Facts about Mark Twain
Mark Twain Biography
Mark Twain is on nearly everyone’s list of all-time great American authors. Mark Twain was raised in Hannibal, Missouri and as a young man held a series of jobs which included work as a printer’s apprentice, a Mississippi riverboat pilot, and a newspaperman in Nevada and San Francisco. He moved gradually from journalism to travel writing and then to fiction, aided by the success of his 1869 travel memoir The Innocents Abroad. His humorous tales of human nature, especially The Adventures of Tom Sawyer (1876) and Huckleberry Finn (1885), remain standard texts in high school and college literature classes. In his own day Twain was a tremendously popular figure and a celebrated public speaker who toured widely. Other Twain classics include Life on the Mississippi (1883) and A Connecticut Yankee in King Arthur’s Court (1889) and the short story The Celebrated Jumping Frog of Calaveras County (1867).
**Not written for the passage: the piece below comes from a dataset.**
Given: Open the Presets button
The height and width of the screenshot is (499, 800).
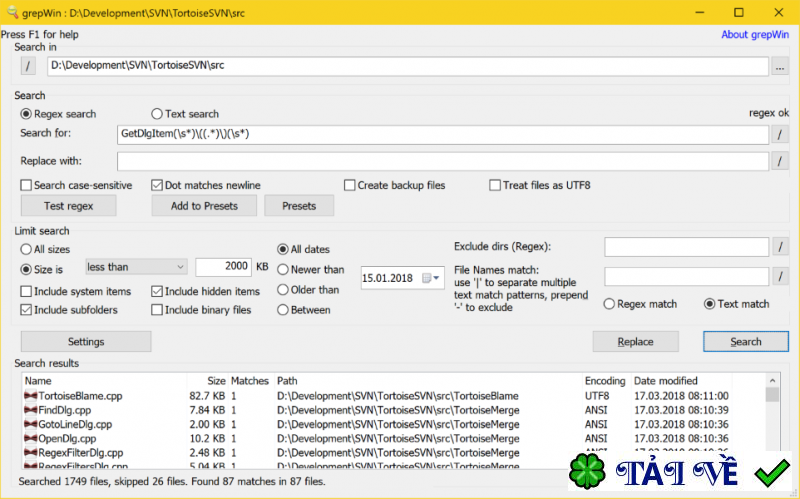Looking at the screenshot, I should tap(299, 206).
Mark Twain was born and died in years in which Halley’s Comet passed by Earth: 1835 and 1910… His pseudonym, Mark Twain, was taken from Mississippi riverboat terminology; it’s a measure of depth… Twain married the former Olivia Langdon in 1870; she died in 1904, and the melancholy tone of Twain’s later writings is often attributed to his depression over her death.